◆ **Task goal**
Below are records; say how many of their lines include the word "folder", giving nothing but the number.

──────

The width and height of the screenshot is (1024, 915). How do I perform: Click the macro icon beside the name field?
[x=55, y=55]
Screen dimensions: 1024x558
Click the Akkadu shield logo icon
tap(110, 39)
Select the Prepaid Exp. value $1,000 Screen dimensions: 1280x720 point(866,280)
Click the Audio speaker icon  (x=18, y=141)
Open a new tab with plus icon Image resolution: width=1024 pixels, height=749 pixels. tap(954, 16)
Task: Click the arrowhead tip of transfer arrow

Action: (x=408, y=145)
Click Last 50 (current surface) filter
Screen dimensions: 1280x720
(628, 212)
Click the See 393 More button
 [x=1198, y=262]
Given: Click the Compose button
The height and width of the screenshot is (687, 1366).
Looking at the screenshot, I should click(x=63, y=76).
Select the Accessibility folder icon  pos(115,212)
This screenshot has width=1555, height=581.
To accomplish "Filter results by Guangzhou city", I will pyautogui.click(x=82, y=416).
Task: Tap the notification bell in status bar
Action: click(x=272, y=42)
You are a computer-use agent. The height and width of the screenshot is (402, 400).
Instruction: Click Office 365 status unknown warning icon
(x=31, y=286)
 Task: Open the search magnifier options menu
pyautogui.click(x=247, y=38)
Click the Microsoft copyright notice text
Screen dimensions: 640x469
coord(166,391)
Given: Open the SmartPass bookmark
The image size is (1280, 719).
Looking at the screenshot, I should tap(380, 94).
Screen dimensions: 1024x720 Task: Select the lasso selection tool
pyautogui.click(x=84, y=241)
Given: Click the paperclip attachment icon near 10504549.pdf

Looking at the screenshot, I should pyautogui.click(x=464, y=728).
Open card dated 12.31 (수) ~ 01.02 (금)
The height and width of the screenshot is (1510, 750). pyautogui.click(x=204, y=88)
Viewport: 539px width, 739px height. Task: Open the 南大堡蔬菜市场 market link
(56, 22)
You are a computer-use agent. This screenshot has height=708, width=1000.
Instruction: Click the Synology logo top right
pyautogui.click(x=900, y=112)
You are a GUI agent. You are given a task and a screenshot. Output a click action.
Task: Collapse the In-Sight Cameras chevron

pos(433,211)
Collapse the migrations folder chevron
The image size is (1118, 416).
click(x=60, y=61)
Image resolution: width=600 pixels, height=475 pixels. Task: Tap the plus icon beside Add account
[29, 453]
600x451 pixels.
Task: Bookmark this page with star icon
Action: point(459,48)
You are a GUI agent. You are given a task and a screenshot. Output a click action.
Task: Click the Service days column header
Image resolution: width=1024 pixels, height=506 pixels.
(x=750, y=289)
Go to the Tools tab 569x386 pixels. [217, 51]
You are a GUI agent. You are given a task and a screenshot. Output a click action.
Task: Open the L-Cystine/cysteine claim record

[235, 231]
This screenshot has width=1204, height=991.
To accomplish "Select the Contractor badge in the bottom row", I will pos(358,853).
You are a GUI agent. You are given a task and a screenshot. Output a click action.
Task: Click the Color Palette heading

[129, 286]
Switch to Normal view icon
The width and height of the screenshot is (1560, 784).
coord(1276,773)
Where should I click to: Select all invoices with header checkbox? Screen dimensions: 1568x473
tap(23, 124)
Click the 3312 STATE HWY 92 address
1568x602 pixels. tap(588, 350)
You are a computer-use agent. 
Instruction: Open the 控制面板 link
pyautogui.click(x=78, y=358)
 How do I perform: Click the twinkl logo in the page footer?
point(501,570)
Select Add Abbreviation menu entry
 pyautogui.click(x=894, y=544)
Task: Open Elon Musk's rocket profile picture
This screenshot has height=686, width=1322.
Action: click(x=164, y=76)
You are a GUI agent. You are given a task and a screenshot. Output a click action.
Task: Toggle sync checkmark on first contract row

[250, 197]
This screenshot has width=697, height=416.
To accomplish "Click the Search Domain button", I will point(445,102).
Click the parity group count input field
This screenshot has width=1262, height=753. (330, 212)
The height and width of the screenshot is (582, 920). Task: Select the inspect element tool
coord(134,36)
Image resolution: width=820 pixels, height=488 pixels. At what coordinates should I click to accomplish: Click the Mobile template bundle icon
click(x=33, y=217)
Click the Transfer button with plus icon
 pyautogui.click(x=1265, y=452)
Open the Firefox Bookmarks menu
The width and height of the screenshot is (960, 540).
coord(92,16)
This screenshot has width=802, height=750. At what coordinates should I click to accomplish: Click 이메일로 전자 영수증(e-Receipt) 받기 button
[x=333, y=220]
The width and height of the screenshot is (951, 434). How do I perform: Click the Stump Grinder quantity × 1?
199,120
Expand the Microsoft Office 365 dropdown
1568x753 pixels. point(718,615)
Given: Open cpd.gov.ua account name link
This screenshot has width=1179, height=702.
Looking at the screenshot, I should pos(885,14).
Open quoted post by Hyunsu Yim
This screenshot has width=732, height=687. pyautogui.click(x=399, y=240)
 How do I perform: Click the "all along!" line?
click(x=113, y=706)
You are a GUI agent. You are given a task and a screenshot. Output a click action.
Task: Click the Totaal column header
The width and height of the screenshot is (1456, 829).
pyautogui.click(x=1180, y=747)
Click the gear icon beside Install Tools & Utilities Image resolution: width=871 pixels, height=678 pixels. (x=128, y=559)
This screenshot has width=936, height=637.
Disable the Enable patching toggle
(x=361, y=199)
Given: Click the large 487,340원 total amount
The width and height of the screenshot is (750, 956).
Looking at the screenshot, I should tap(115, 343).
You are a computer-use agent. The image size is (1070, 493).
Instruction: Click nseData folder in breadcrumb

──────

◆ **Result**
3